Short positioning has barely shifted despite the rout, which is the more telling signal. SI % of free float ticked down to 10.8% from 10.9% last week — almost flat over seven days, and still near the 11.7% peak reached in mid-May. Roughly 24.6 million shares remain short. The borrow market gives no signal of stress: cost to borrow is a negligible 0.42%, and availability is loose at 359% of short interest, meaning there are more than three shares available to borrow for every one already lent out. The short base is sticky but there is no squeeze mechanism in place. Bears are not running, but nor are new shorts piling in aggressively at this price level.
Options traders, meanwhile, have turned notably less defensive even as the stock fell. The put/call ratio dropped to 0.69 on Friday — its lowest reading in several weeks and below the 20-day average of 0.71. The z-score sits at -0.95, meaning the ratio is actually on the call-heavy side of its recent range. That is a sharp contrast to the near-three-standard-deviation defensive spike flagged in early May. One interpretation: with the stock already down 23% in a month, traders are less inclined to buy more downside protection and are instead positioning for a bounce or a beat on June 16.
The Street is cutting numbers but not conviction. After a wave of post-Q1 target reductions in early May — JP Morgan trimmed to $283, Barclays cut to $107 while maintaining Underweight — Baird lowered its target again on June 5, moving from $160 to $142 while holding Neutral. The consensus mean price target of $229.74 still sits roughly 50% above the current price, though that gap reflects the spread between bulls holding targets in the $260–$310 range and the Barclays bear case at $107. The analyst recommendation divergence factor scores in the 94th percentile, meaning the Street is more split on this name than almost any other in the universe. Bulls point to Coinbase's role as the institutional onramp for crypto and its diversified revenue beyond spot trading; bears cite transaction-fee volatility, the outsized dependence on crypto price levels, and uncertainty around regulatory tailwinds materialising into actual revenue growth. EV/EBITDA of 14.5x and a PE near 54x leave the valuation story dependent on a strong forward earnings trajectory — and the EPS momentum factors, ranked in the 3rd and 4th percentile over 30 and 90 days respectively, are not currently supportive.
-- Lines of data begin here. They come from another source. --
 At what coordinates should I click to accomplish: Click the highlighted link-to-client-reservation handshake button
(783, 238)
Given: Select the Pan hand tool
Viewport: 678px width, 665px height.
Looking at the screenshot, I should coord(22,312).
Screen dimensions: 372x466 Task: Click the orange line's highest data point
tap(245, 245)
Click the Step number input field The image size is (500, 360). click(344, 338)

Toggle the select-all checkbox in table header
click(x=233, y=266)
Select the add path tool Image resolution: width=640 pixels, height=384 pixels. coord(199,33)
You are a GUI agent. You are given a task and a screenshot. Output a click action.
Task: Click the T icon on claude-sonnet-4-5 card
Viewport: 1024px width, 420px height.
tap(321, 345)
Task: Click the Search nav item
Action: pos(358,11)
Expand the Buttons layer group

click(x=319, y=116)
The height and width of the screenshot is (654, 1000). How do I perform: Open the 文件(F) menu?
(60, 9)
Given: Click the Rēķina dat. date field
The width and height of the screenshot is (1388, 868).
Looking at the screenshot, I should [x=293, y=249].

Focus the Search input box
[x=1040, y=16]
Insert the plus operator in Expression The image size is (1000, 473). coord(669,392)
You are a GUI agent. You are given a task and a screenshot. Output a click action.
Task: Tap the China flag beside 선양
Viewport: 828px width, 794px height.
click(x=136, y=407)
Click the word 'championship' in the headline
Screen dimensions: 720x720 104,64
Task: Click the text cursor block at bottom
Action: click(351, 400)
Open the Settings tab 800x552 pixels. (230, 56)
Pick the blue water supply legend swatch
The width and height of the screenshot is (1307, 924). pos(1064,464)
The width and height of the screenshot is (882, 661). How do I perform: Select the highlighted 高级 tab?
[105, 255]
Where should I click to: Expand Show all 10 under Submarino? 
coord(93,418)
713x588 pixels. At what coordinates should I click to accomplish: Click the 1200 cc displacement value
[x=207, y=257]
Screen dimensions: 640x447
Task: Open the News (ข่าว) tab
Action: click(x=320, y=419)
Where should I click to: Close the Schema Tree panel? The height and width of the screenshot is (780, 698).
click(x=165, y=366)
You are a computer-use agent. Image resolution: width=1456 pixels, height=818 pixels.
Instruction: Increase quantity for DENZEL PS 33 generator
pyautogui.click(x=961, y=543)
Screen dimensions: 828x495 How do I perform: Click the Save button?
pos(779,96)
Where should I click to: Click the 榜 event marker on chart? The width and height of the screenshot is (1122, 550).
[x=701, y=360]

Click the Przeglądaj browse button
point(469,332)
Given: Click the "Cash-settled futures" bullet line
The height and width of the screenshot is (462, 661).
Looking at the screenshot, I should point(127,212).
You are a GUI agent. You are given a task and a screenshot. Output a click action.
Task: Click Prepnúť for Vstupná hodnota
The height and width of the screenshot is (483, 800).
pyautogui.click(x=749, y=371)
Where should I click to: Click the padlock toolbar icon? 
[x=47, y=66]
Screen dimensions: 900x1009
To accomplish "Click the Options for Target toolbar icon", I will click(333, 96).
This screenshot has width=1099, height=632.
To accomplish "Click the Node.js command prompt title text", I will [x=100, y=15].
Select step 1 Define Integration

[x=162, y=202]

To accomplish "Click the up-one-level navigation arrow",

The earnings history adds modest context without resolving the tension. The two most recent prints produced next-day moves of +1.6% and +5.2%, with five-day moves of +7.1% and +6.2% respectively — both were positive reactions. Whether that pattern holds after a 23% pre-earnings drawdown, with the stock now trading below several analyst floor targets, is the central question the June 16 call will answer.